3.4. Mo₂(AcO)₄-Induced CD

The Mo₂(AcO)₄ solution was prepared with DMSO; subsequently, compounds 1 and 2 were added to the stock solution, respectively. The CD spectra of compounds 1 and 2 were recorded immediately after every 10 min for 30 min to form stationary Mo₂(AcO)₄-induced CD spectra [32].

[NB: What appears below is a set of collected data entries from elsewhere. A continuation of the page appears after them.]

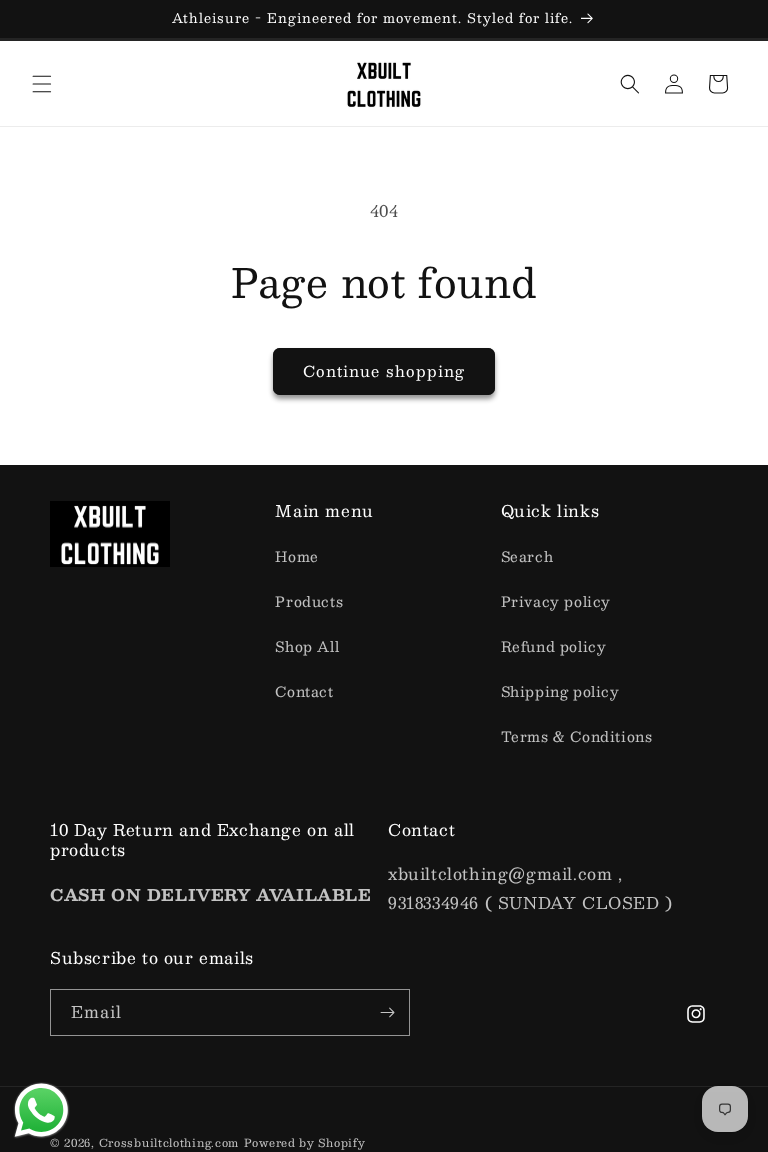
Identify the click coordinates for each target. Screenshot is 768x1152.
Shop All (307, 646)
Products (309, 601)
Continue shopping (384, 370)
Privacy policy (556, 601)
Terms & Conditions (577, 736)
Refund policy (554, 646)
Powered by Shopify (305, 1142)
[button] (42, 84)
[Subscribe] (387, 1012)
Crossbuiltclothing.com (169, 1142)
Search (527, 556)
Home (296, 556)
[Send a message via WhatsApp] (41, 1110)
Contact (304, 691)
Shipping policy (560, 691)
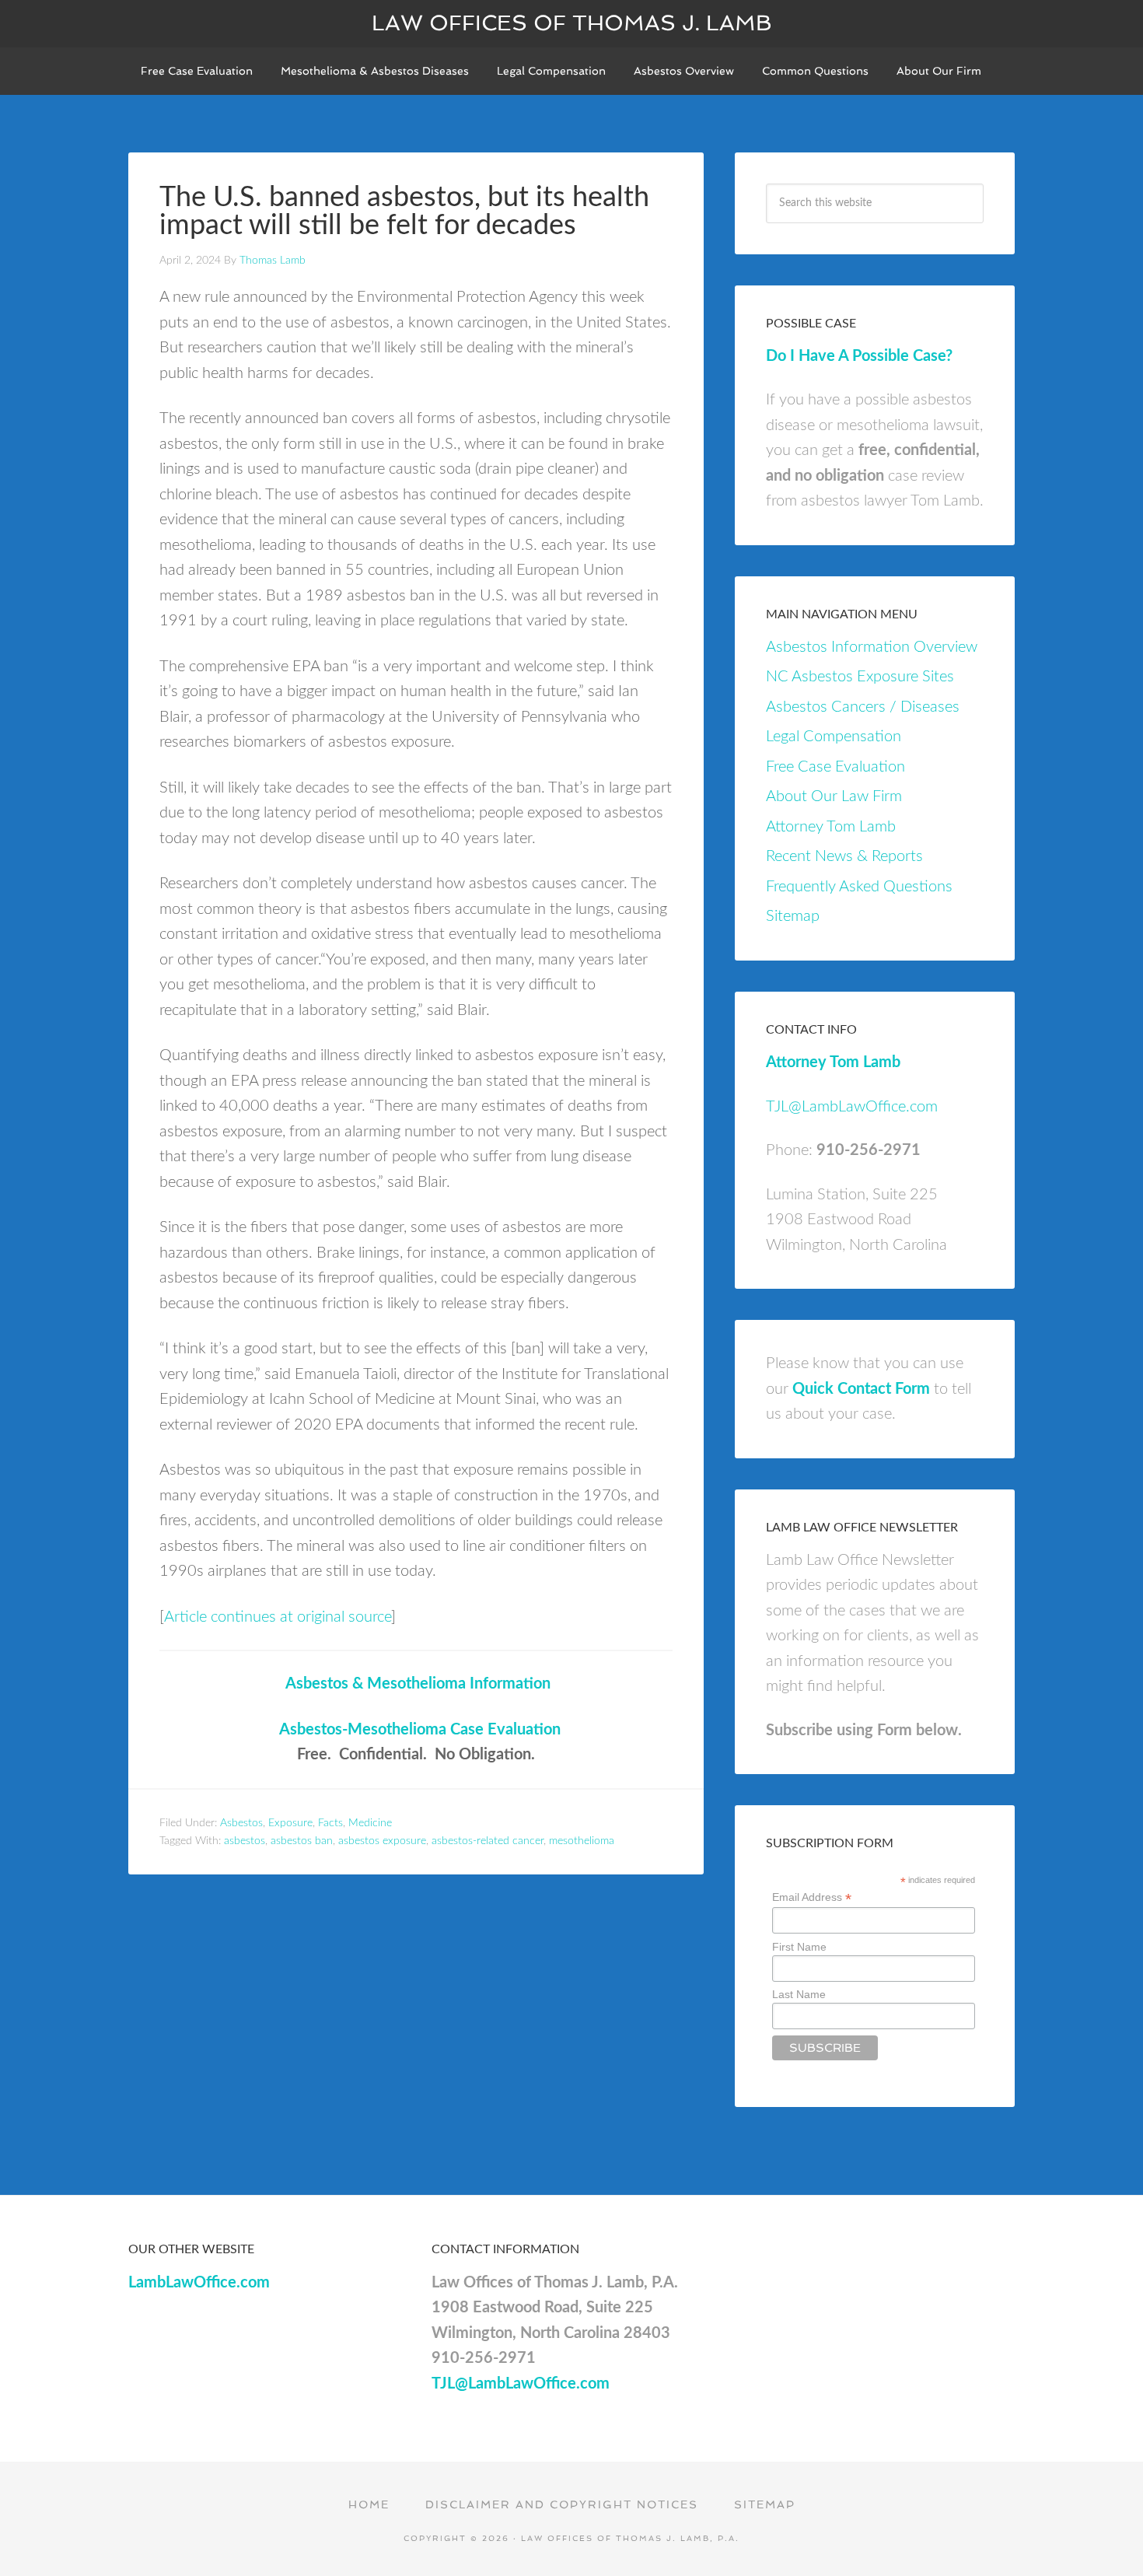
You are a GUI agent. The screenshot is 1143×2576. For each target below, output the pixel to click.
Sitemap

3.5. Preparation of (S)- and (R)-MTPA Esters of 2

Each of duplicate 2 (1.7 mg) in 0.3 mL unhydrous pyridine-d₆ in NMR tubes was reacted with (S)- and (R)-MTPA (160 μL, for 2), respectively. The reaction was performed at 50 °C for 15 h. Then, the ¹H NMR data of the (S)- and (R)-MTPA esters were obtained without purification [33,34,35,36].

3.6. Cytotoxicity Assay

The MTT method was applied to analyze the cytotoxicity of compounds 1–12 against four cancer cell lines, involving (7860), (HepG2), (H1975), and (Hela). The MTT assay was depicted as a previously used method [37]. The cells were seeded in complete medium per well within a 96-well plate. The cells were incubated at 37 °C for 12–24 h to facilitate adherent cell growth. Following this, compounds 1–12 solutions were added, and cells were cultured for 48 h. Subsequently, MTT solution was introduced into the wells and incubated for 4 h at 37 °C. DMSO was added to each well after the cell medium was discarded. The absorbance was measured at a wavelength of 570 nm.

3.7. Antimicrobial Assay

The antimicrobial assay against three bacteria (Bacillus subtilis, Staphylococcus aureus, and Escherichia coli) and one fungus (Candida albicans) was assessed for adopting the microbroth dilution reported previously [38]. The MIC was defined as the lowest concentration of the antimicrobial agent that completely inhibited the visual growth of an organism. Ciprofloxacin and amphotericin B were used as positive controls against bacteria and fungi, respectively.

3.8. Molecular Docking

The molecular docking of compounds 7 and 8 was performed (Figure 4). The initial models for Bcl-2 (PDB ID:4LVT) was gained from the Protein Data Bank (http://www.rcsb.org, accessed on 16 November 2023). The 3D structures of compounds 7 and 8 were obtained from ChemBio 3D Ultra 14.0. AutoDock Vina (Center for Computational Structural Biology, La Jolla, the US, accessed on 16 November 2023), and AutoDockTools-1.5.6 were used to generate docking input files [39]. The docking results were then analyzed for interaction patterns using PyMOL 2.3.0.

4. Conclusions

In summary, we identified six new polyketide derivatives (1–6) and six known compounds (7–12) that were produced by chemical epigenetic cultivation. The absolute configurations of 1 and 2 were further established by circular dichroism (CD) cotton effects and the modified Mosher’s method. Compounds 7 and 8 manifested antibacterial activities against Staphylococcus aureus and Bacillus subtilis, with MIC values varying from 3 to 50 mg/mL. The result of the analysis showed that the potential to develop compound 7 as a lead drug with antibacterial activity is quite high. In addition, although the cytotoxic and antibacterial activities of compounds 7 and 8 were evaluated, the detailed mechanism of action is still undefined; thus, further studies are needed.